“Why do you do all that head-lowering relaxation posture stuff? It seems unnatural. Why don’t you just let the horse relax on his own time? Why don’t you use straight positive reinforcement to fix the mental state instead of fixating on posture? Looks like learned helplessness.”
Because horses aren’t built to self-regulate; they are built to co-regulate one another in a herd.
Because a lifetime of practicing hypervigilance and reactivity – flight responses or displaced flight responses – is highly self-reinforcing and self-perpetuating, and if we don’t interrupt those habitual patterns, they can continue for the horse’s entire lifetime.
Particularly, with horses with a learned behavior of hypervigilance and reactivity, even putting them out to pasture does not necessarily put them at ease. The patterns are already set, and even a balanced herd may not be able to help them come back into a balanced state.
Hypervigilance and reactivity function much like worrying or even anxiety in humans.
It doesn’t go away just because nothing bad happens.
These behaviors are highly self-reinforcing and self-perpetuating, because the individual feels like they have ‘done something’ to avoid what it is they’re worrying about, even if that fear has no basis in reality.
Every time an individual exhibits hypervigilance or reactivity, and nothing bad happens, they are convinced that their behavior is ‘working.’ It’s almost superstitious.
The only way to overcome this pattern and replace it, is to interrupt it, and have the individual observe that the moment passes without harm even if they don’t exhibit the behavior.
I think this is a lot easier to approach if we stay under the threshold of the flight response, and approach this pattern by addressing postural tension.
This is why I like to have a way to communicate to the horse to stay present and grounded, and ‘get back to grazing.’ It’s why I do tapping, and it’s why I put a relaxation posture on cue. It’s also why I use CAT-H.
Constructional Approach Training for Horses is operant counterconditioning, where we ‘construct’ a behavior that is incompatible with the behavior we want to reduce, and which changes the emotional association.
In this case, a relaxation posture replaces tension, hypervigilance, or reactivity.
The key is having the discernment to recognize a scenario where control of stressors is more reinforcing to the animal than positive reinforcement, and the limitations of attempting to classically condition an operant behavior which has high-value self-reinforcement.
In behavioral science, we see that classically conditioned associations can lead to operant behavior that continues even when the original stressor is no longer present.

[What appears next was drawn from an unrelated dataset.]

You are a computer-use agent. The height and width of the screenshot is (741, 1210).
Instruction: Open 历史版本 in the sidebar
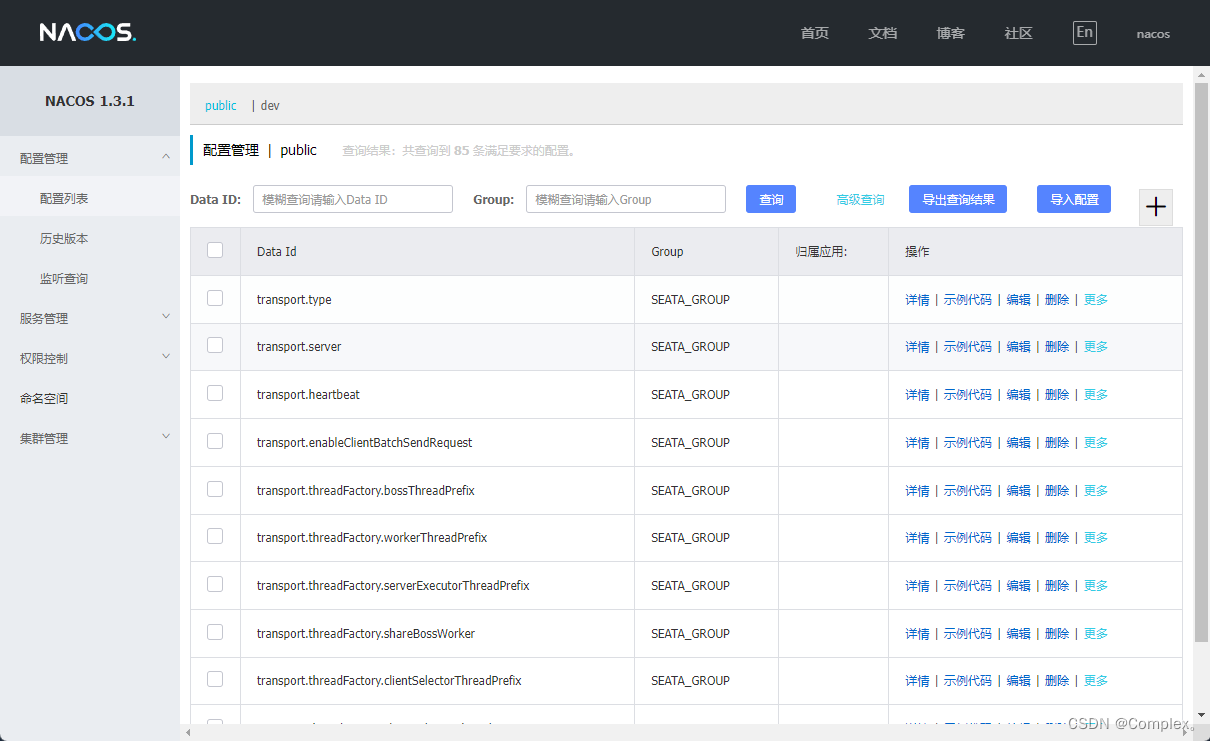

This has been particularly well observed with the CAT and BAT approaches to hypervigilance and reactivity in dogs, (dog to dog as well as dog to human), and more recently, the CAT-H approach to hypervigilance and reactivity in horses.
What behaviorists are finding, is that we have to turn to operant counterconditioning, instead of classical counterconditioning, to overcome these patterns.
Behaviorist specializing in hypervigilant and reactive animals have realized that positive reinforcement doesn’t work when it’s more reinforcing for the animals to practice behaviors that are ‘superstitious,’ and operant rather than respondent.
Horse training is often one step behind the advances we’ve made in dog training.
In layman’s terms, this means that we have to interrupt and change the behavioral pattern, we can’t just try to do good things and provide good experiences and hope the behavior goes away.
Sometimes it does, often times it doesn’t.
For those who are struggling to see progress with their hypervigilant or reactive horses, this may be particularly enlightening.